### GIVEN TASK:
Quote the part of the records that opens with the line containing "Select the Rectangle sketch tool" and closes with the line containing "[x=122, y=45]", both lines included, and leave the pictures out.

### RECORDS TO PROCESS:
+===+
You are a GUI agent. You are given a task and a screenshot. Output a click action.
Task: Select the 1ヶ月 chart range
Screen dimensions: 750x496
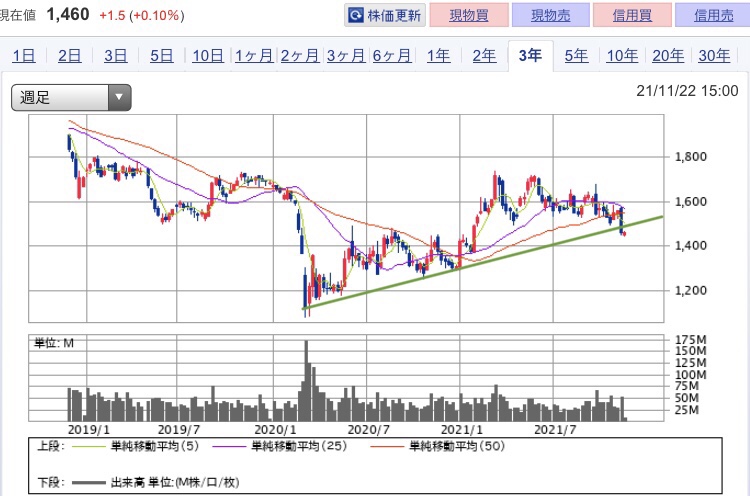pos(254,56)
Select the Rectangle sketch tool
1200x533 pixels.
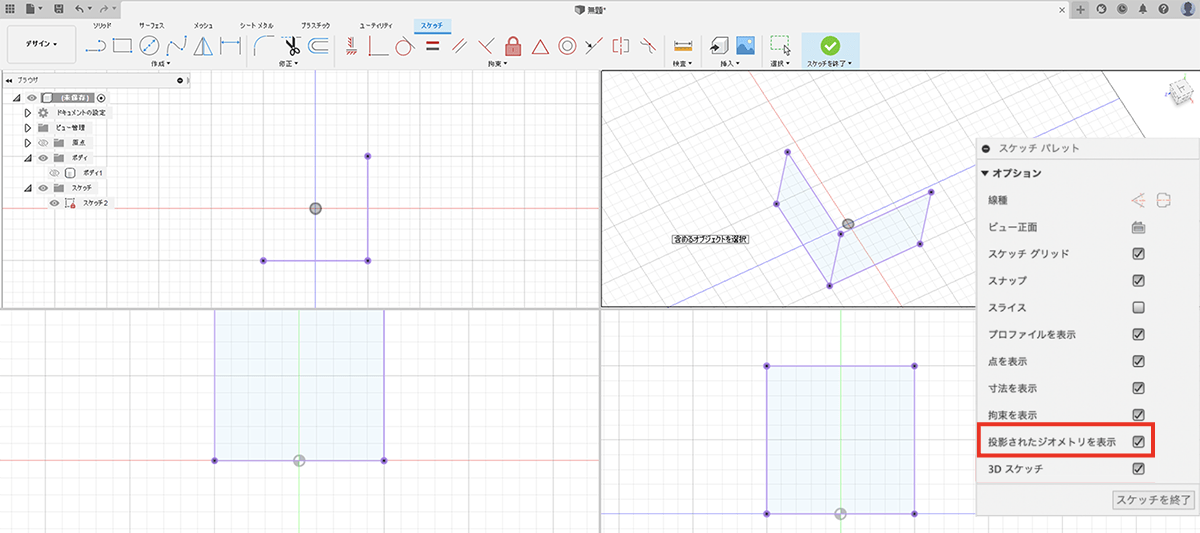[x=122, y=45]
+===+
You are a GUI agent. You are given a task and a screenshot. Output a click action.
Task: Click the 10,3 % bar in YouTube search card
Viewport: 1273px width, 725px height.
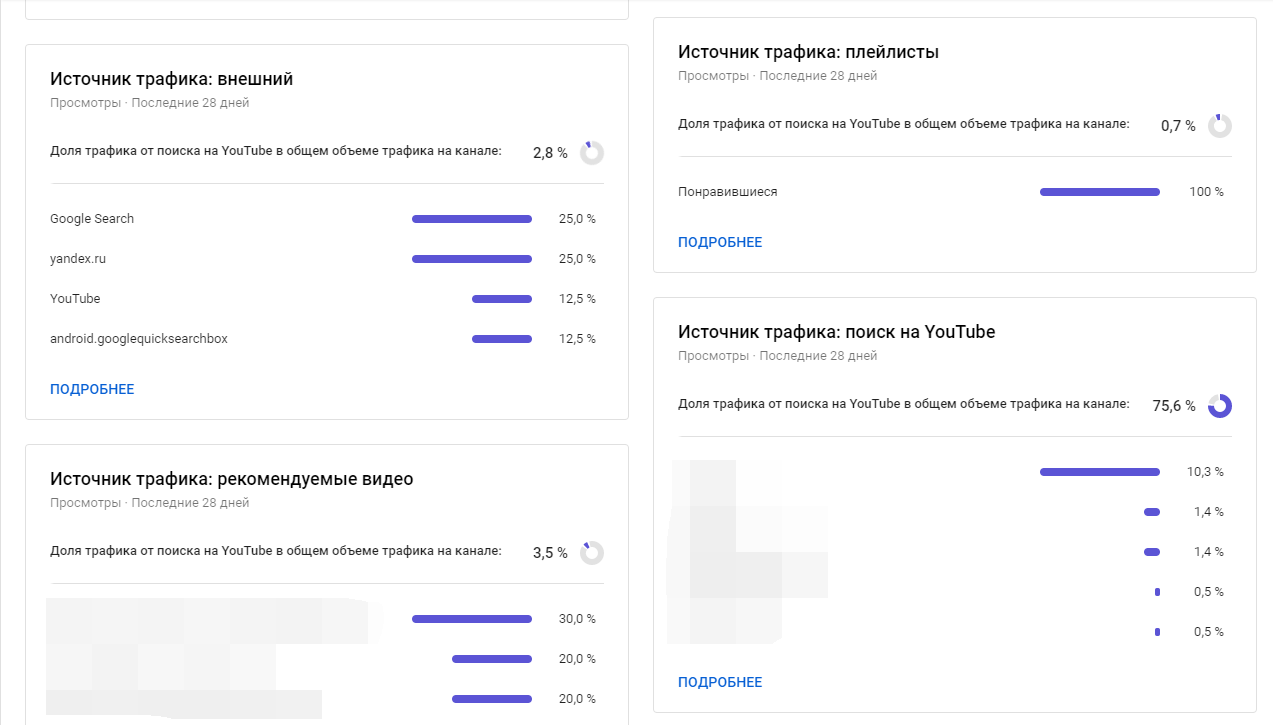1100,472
+===+
### SOLUTION TO THIS TASK:
Select the Rectangle sketch tool
1200x533 pixels.
[x=122, y=45]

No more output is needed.